Background It is uncertain whether the rates and causes of early-onset sepsis (that occurring within 72 hours after birth) among very-low-birth-weight infants have changed in recent years, since antibiotics have begun to be used more widely during labor and delivery.

Methods We studied 5447 very-low-birth-weight infants (those weighing between 401 and 1500 g) born at centers of the Neonatal Research Network of the National Institute of Child Health and Human Development between 1998 and 2000 who had at least one blood culture in the first three days of life and compared them with 7606 very-low-birth-weight infants born at centers in the network between 1991 and 1993.

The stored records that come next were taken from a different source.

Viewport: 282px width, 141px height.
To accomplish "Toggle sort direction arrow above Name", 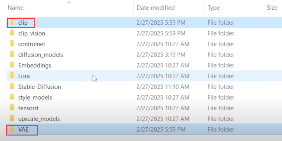I will (69, 2).
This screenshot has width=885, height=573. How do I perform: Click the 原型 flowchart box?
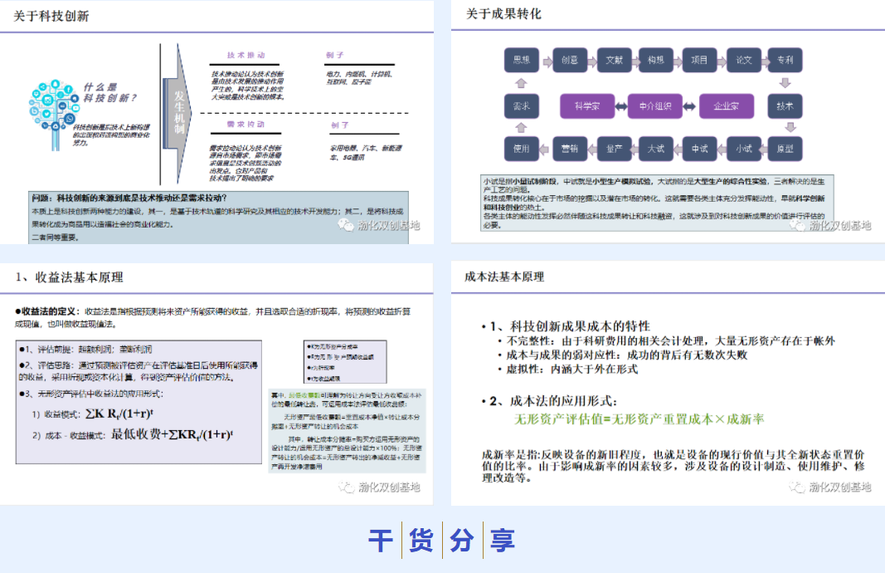click(785, 149)
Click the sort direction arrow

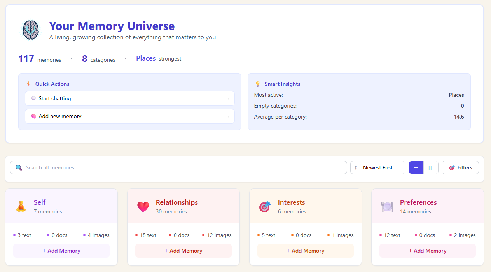click(356, 167)
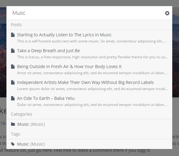Click excerpt "This is a self-hosted audio test"

pos(92,41)

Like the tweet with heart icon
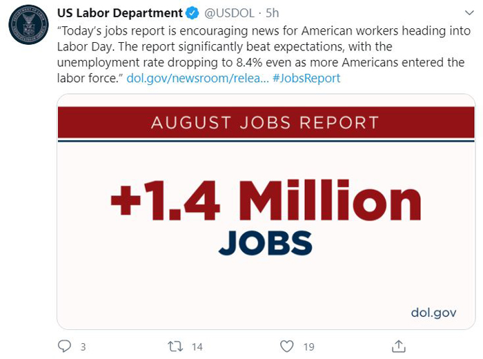[x=286, y=347]
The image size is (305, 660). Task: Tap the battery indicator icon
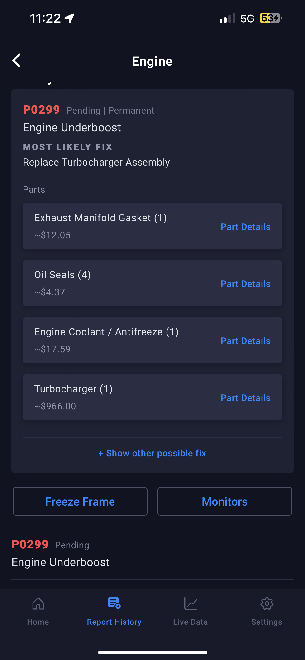pos(270,18)
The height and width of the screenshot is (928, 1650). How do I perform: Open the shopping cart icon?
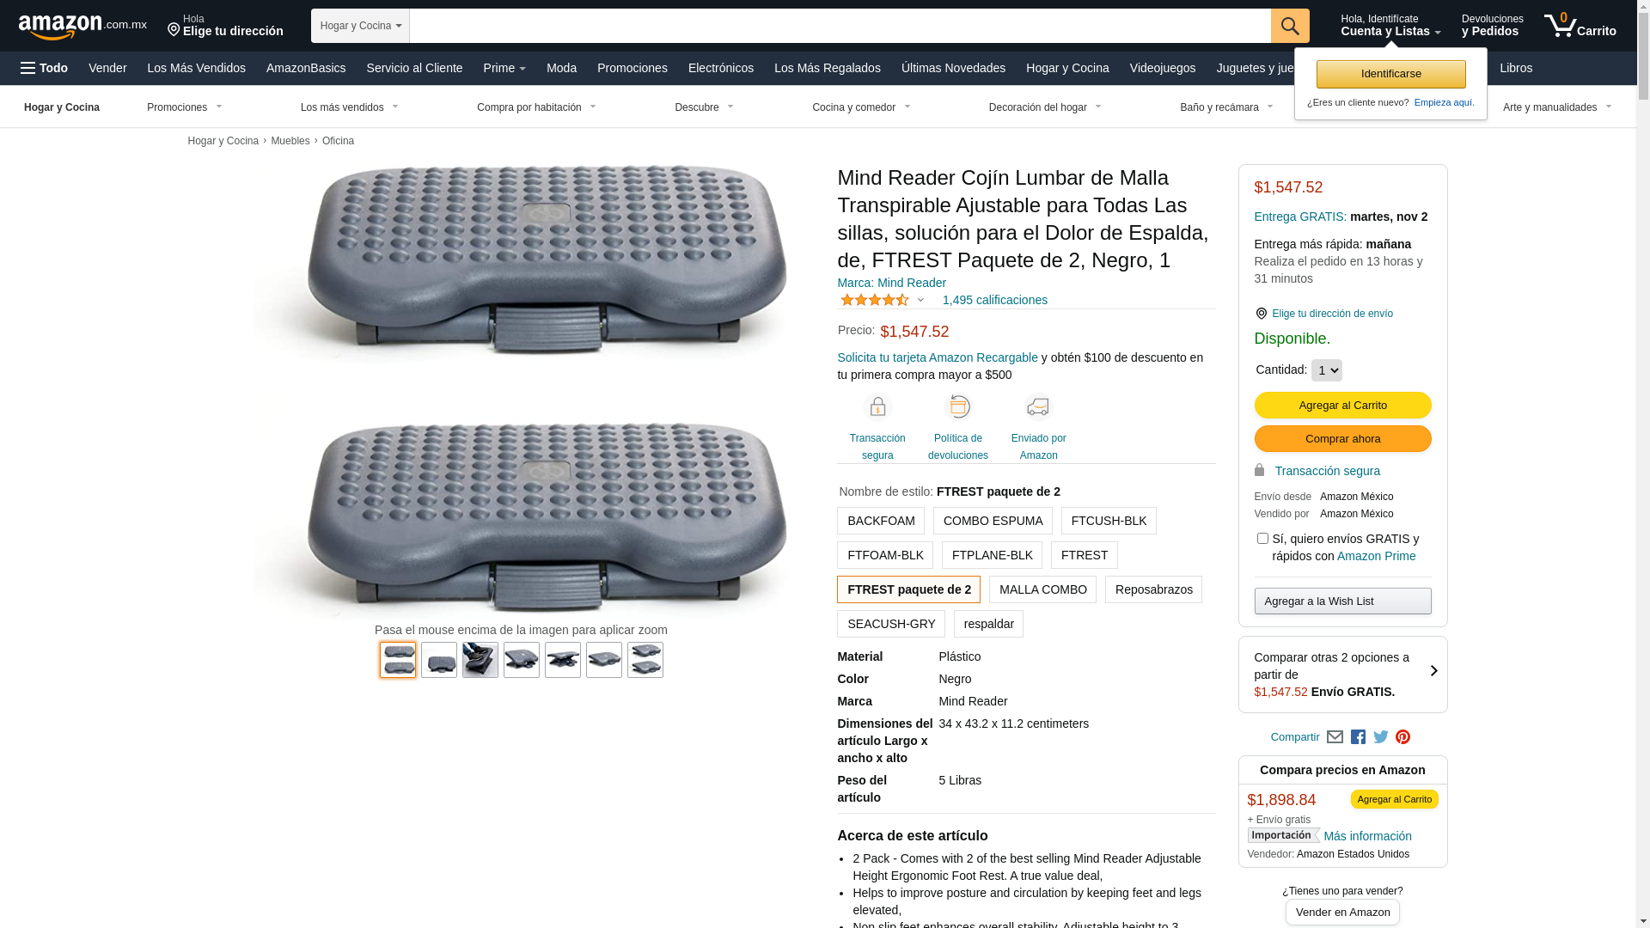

Results Early-onset sepsis (as confirmed by positive blood cultures) was present in 84 infants in the more recent birth cohort (1.5 percent). As compared with the earlier birth cohort, there was a marked reduction in group B streptococcal sepsis (from 5.9 to 1.7 per 1000 live births of infants weighing 401 to 1500 g, P<0.001) and an increase in Escherichia coli sepsis (from 3.2 to 6.8 per 1000 live births, P=0.004); the overall rate of early-onset sepsis was not significantly changed. Most E. coli isolates from the recent birth cohort (85 percent) were resistant to ampicillin, and mothers of infants with ampicillin-resistant E. coli infections were more likely to have received intrapartum ampicillin than were those with ampicillin-sensitive strains (26 of 28 with sensitivity data vs. 1 of 5, P=0.01). Infants with early-onset sepsis were more likely to die than uninfected infants (37 percent vs. 13 percent, P<0.001), especially if they were infected with gram-negative organisms.

Conclusions Early-onset sepsis remains an uncommon but potentially lethal problem among very-low-birth-weight infants. The change in pathogens over time from predominantly gram-positive to predominantly gram-negative requires confirmation by ongoing surveillance.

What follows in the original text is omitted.